_RECORDS_

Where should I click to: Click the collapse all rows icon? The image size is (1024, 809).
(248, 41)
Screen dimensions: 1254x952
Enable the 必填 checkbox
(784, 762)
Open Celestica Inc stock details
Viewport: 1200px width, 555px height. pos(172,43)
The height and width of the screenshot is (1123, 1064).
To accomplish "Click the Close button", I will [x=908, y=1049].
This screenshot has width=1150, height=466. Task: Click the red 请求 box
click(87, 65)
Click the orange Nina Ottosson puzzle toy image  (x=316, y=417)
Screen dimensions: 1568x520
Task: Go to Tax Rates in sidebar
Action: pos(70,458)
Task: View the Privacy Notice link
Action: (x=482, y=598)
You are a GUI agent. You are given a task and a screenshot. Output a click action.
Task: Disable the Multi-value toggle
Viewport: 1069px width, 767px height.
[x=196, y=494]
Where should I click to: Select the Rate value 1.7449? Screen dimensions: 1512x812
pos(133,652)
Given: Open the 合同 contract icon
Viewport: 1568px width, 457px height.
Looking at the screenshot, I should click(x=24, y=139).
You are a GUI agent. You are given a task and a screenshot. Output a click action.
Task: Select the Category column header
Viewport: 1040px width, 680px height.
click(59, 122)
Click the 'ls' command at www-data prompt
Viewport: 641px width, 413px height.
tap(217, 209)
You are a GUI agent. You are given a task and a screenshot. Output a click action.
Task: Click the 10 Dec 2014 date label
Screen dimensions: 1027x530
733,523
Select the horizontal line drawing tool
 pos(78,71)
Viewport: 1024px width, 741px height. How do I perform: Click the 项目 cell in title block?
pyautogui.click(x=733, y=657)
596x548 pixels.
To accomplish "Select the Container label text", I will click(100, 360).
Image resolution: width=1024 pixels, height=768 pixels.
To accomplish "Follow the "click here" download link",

_TASK GOAL_
Search the data for "Viewport: 641px width, 413px height.". Beginning with that line, set down every line through the last exactly.

_TASK RESPONSE_
Viewport: 641px width, 413px height.
tap(217, 209)
You are a GUI agent. You are given a task and a screenshot. Output a click action.
Task: Click the 10 Dec 2014 date label
Screen dimensions: 1027x530
733,523
Select the horizontal line drawing tool
 pos(78,71)
Viewport: 1024px width, 741px height. How do I perform: Click the 项目 cell in title block?
pyautogui.click(x=733, y=657)
596x548 pixels.
To accomplish "Select the Container label text", I will click(100, 360).
Image resolution: width=1024 pixels, height=768 pixels.
To accomplish "Follow the "click here" download link",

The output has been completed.